**The task**
Print, exactly as they appear, only the lines from the line that contains "Task: Open the 米家 小米无线履带洗地机 title link" through the end of the listing.
--- START ---
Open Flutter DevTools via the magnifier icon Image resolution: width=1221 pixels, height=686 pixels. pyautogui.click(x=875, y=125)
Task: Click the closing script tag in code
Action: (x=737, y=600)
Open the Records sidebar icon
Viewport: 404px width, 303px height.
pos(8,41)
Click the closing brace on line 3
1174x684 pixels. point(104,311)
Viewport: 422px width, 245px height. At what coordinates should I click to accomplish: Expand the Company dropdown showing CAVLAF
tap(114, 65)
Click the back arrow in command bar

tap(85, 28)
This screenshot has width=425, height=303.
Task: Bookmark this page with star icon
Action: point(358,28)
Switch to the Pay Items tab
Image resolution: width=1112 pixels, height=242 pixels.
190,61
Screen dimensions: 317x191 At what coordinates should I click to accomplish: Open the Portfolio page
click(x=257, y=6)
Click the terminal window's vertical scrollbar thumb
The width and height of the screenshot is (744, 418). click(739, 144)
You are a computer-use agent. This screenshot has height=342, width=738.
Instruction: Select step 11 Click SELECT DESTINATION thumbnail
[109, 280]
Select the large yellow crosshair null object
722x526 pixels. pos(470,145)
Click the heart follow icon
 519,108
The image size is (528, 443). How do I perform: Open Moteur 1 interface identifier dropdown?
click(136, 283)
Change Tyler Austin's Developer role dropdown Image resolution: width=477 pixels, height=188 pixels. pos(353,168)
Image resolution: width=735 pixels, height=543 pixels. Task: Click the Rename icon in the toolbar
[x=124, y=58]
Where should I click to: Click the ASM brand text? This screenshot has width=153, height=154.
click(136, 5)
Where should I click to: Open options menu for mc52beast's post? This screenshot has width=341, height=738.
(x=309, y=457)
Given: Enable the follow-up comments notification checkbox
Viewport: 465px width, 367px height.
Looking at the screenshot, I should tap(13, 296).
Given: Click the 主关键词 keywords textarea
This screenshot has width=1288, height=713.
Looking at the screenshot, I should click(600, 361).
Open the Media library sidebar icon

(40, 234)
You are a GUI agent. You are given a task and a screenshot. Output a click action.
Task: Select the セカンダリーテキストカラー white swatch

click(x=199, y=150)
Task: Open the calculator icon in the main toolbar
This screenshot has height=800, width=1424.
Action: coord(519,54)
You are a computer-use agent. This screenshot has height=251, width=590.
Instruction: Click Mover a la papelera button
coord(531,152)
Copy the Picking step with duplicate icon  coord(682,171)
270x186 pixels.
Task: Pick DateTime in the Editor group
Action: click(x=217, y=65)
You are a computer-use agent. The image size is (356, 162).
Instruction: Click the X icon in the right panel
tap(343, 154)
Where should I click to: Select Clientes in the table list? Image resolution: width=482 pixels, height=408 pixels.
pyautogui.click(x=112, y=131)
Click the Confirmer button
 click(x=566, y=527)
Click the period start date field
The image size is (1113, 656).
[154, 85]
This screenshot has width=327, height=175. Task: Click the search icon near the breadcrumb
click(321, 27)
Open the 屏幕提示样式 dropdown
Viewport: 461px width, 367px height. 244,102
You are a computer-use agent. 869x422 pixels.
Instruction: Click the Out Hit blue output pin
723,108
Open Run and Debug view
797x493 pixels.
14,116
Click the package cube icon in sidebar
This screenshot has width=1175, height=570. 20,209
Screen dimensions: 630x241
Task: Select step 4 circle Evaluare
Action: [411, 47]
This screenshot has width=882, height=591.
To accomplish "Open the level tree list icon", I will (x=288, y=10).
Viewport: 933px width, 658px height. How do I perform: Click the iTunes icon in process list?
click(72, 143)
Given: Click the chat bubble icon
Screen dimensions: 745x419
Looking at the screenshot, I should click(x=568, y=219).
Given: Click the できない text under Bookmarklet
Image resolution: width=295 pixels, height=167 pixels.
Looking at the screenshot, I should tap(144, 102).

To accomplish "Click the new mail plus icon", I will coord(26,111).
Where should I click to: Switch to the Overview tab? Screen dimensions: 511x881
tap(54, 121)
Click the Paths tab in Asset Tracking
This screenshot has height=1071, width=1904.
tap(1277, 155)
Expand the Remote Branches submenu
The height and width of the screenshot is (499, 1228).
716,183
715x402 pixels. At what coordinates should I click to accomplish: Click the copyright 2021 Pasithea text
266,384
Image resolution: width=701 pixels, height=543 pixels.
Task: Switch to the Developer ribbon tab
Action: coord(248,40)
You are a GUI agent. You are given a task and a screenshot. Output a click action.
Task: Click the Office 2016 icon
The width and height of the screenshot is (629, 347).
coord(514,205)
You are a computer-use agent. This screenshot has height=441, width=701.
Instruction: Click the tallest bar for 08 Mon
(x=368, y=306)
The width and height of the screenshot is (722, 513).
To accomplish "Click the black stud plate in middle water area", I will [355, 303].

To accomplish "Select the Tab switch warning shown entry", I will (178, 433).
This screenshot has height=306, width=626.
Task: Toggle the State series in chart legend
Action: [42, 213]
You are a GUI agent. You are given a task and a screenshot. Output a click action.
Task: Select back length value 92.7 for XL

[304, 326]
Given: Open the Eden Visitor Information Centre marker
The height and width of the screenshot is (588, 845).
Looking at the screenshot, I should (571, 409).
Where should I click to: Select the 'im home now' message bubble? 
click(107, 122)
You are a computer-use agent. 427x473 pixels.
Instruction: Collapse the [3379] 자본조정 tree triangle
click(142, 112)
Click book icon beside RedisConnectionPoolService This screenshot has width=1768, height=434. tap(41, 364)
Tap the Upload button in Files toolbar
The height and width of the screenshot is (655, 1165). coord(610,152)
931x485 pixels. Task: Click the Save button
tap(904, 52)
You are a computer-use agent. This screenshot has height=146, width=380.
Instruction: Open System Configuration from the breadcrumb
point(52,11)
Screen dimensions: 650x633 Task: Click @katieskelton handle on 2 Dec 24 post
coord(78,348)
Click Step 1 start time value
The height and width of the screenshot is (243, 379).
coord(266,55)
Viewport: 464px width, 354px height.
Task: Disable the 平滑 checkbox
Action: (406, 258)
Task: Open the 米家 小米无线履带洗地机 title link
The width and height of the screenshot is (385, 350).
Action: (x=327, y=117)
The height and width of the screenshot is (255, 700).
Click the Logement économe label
--- END ---
**Task response**
Task: Open the 米家 小米无线履带洗地机 title link
The width and height of the screenshot is (385, 350).
Action: (x=327, y=117)
The height and width of the screenshot is (255, 700).
Click the Logement économe label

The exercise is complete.